Благодаря некой незнакомой женщине я с голоду не умирал. Дважды в неделю мне передавали корзинку с едой, а иногда и с кой-каким платьем. Когда я спрашивал имя щедрой дарительницы, мне отвечали: «Клеопатра». Лишь впоследствии я узнал причину ее доброты. Клеопатра, старая гречанка, прожила бурную жизнь и теперь здесь, в Тюмени, хотела завершить свои дни в молитвах и добрых делах. На ее вопрос, кому она может сделать добро, ей сказали, что хуже всего приходится нам, заключенным. Так она узнала, что среди них есть старик граф, и решила о нем позаботиться, ведь в своей жизни видела много хорошего от графов и князей.
Комиссары-чекисты были одновременно и нашими судьями, они же допрашивали узников и решали, в какой мере те способны навредить большевизму. Такие беседы происходили в маленькой комнате, с глазу на глаз. Вот и меня однажды вызвали к одному из комиссаров, немцу по фамилии Вальд. Разговор наш имел мало касательства к моему делу. Он спросил мое имя, и я с удивлением услышал, как хорошо он информирован о моей семье. Он даже знал имение моих родителей и собирался проверить правильность моих показаний. «Почему вы хотите жить? — спросил он. — В нынешних и будущих обстоятельствах вам от жизни ждать нечего». Я объяснил, что, тем не менее, предпочел бы умереть на родине, а не погибать здесь скотским образом.
И вот мой час пробил, мне велели приготовиться. Вместе с четырнадцатью сокамерниками меня заперли в погреб, еще двоих должны были доставить из другого места. Днем к нам в погреб втолкнули семнадцатилетнюю девушку, Веру Козлову. Вся вина этой аптекарской дочки заключалась в том, что ее брат принадлежал к антибольшевистскому движению. Девушка была очень красивая, а к тому же обладала поразительно сильным характером и истовой верой. Как и нас, ее приговорили к расстрелу. Монах, оказавшийся нашим товарищем по несчастью, не выдержал, от смертельного страха на него напало что-то вроде пляски святого Витта. Как сейчас вижу: храбрая девушка сидит на нарах, обнимает трясущегося монаха и утешает, словно мать ребенка: «Ты же веруешь в Бога! После смерти нам будет так хорошо! А эта жизнь полна мерзости, сам видишь!» Она совершенно примирилась со смертью, при том что ей достаточно было лишь одного слова, чтобы выйти на свободу; при виде ее красоты комиссары изнывали от желания. Но девушка оставалась стойкой, сидела среди нас как неземное существо, как святая.
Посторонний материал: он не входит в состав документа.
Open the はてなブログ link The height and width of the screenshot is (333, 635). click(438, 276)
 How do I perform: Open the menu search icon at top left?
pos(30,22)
Накануне вечером она вместе с монахом Невским пела трогательные песни, и вот один из комиссаров, отвратительный тип, бывший матрос, явился в погреб и, обведя взглядом нас, свои жертвы (ведь он любил проводить экзекуции собственноручно), сказал: «Вчера я слышал, как ты пела с этим монахом. Вот сейчас и споете для меня». Девушка видела наше уныние, хотела отвлечь нас и порадовать пением. Монах положил голову ей на колени, она тихонько запела, а он вторил на редкость красивым голосом. Надо сказать, что рот он при этом открывал очень широко. Комиссар прицелился ему в рот и сказал: «Видишь? Вот так я тебя и пристрелю нынче ночью. А с тобой, Вера, мы еще потолкуем с глазу на глаз».
Час проходил за часом, а за нами никто не являлся. Тревога росла с каждой минутой, вот-вот нас поведут в то жуткое место, где мы будем целиком во власти этих зверюг. Минула полночь, начало светать. В погреб вошел солдат и приказал мне следовать за ним.
В САНКТ-ПЕТЕРБУРГ
Но повели меня не через двор к сараю, а вверх по лестнице в караульное помещение. Там какой-то комиссар грубо набросился на меня: «Только что из Москвы пришла депеша: как латвийский гражданин ты расстрелу не подлежишь. Латвийский посланник требует выпустить тебя, ты свободен»{137}.
Внезапного перехода от смерти к жизни мои измученные нервы не выдержали. То, чего не случилось при оглашении смертного приговора, произошло сейчас: я упал без чувств.